The leading facts in the long and memorable pontificate upon which Pius IX. entered on the 16th of June, 1846, are still fresh in the memories of those who are beyond middle life. But the key to the strange seeming contrast between the earlier and the later years, and to the still stranger contrast between the man himself and his official career, must be found in the careful analysis of a character which has been rarely understood save by his countrymen.

Brought abruptly forward and clothed with theoretically absolute authority in a great impending struggle, and at a crisis and under circumstances which would have afforded an opportunity for a Hildebrand, Pius IX. was not in the least a man of the world, nor a natural leader of men. Nor was he one of those who, by the inherent power of their own ideas or energies, cleave out new channels through the barriers of the age, and then turn the tides of history into them. He was, on the contrary, rather one of those characters which, like the charged Leyden jar, effect results by the power of moral forces not primarily their own, but which are silently generated by other agencies of which they are little more than reservoirs.

He was both winning and commanding in appearance; his voice was rich and musical, his smile benignant. He was a courtly gentleman in manners, yet withal of very simple habits, of unblemished life, and of fervent piety. His bitterest political enemies never ventured to speak against his personal character, which was worthy of his exalted office in the church; and when, in 1855, the Oriental bishops wished to emphasize the climax of their indictment against the papal system, they pointed to the results it could produce even in the hands of one of the best of Popes.

He was a man of naturally amiable temper, warm affections, and deep sympathies. He was generous and magnanimous in his impulses, philanthropic and patriotic. His heart was thoroughly Italian. It was that Italian heart of his which prompted him, in the earlier years of his pontificate, to invoke for the national cause the popular enthusiasm which never afterwards failed it; and with that cause, in spite. of all other antagonisms, his heart was ever in some kind of suppressed sympathy. The Italian people never forgot this fact, and it explains much of their forbearance, as well as the universally generous tone with Which the Italian press now speak of him.

But however warm a patriot, Pius IX. was, above all things, a churchman. The intense sincerity of his nature shone out most conspicuously in his religious and ecclesiastical aims and convictions. To him the church of Christ was ever the first, the grandest, and the most real thing on earth, and the headship of that church—whether as a subordinate he reverently looked up to it, or as Pope himself he stood in awe of his own official character—something almost superhumanly exalted. That decision, that firmness which no merely secular interests could seemingly arouse in him was at once developed, when the interests of the church were at stake, into the sternness of immovable obstinacy.
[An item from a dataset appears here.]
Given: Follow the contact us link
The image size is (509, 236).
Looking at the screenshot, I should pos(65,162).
He was not a man of intellectual vigor, and certainly not a scholarly or learned ecclesiastic. He was thus not only unable to give reasons in defense of any stand which he felt it right to take, but he was also unable to perceive the force of any objections which might be urged against it; and he was therefore at the mercy of his own impulses and the ready instrument of those who knew how skillfully to excite his imagination, to enkindle his enthusiasm, or to evoke, in any cause, his exalted sense of official responsibility. Thus his imagination, wrought upon by his excited feelings, formed his conceptions of the papal office, and as his imagination conceived it, that he devoutly believed it to be. In 1871, the writer was dining with a worthy parish priest of Milan, and in company with a venerable dignitary of the church, from a neighboring diocese, who had known the Pope familiarly in early life; when the former asked his guest whether he supposed that, apart from those who obediently accepted it on authority, there was any one in the church who really and thoroughly believed the new dogma of papal infallibility, “Yes,” answered the other, looking up with a shrewd smile, “yes, there is one, — the Pope himself.” “Before I was Pope,” he was accustomed to say, “I believed in papal infallibility; now I feel it.” And to him this was a ground for his perfect assurance from which there was no appeal.
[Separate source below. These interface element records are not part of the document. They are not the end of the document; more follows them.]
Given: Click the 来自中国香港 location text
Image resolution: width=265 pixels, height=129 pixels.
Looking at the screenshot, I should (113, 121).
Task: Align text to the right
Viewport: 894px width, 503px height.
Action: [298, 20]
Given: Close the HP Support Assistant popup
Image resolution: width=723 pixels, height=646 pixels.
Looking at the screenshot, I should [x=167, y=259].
This official self-consciousness, becoming in all church matters his first spring of action, — fed, too, by inexhaustible adulation, — made him at last excessively impatient of all opposition; and an eminent Italian writer spoke of him, in 1873, as one who, while not “naturally sharp or haughty,” and “conscious of the presence of no unworthy motive,” was nevertheless “persuasissimo di se medesimo,” and therefore “prompt to visit every contradiction, even the slightest, to his purposes with a rebuke so much the more severe the more undoubted his own assurance that such purposes were directly inspired by God.”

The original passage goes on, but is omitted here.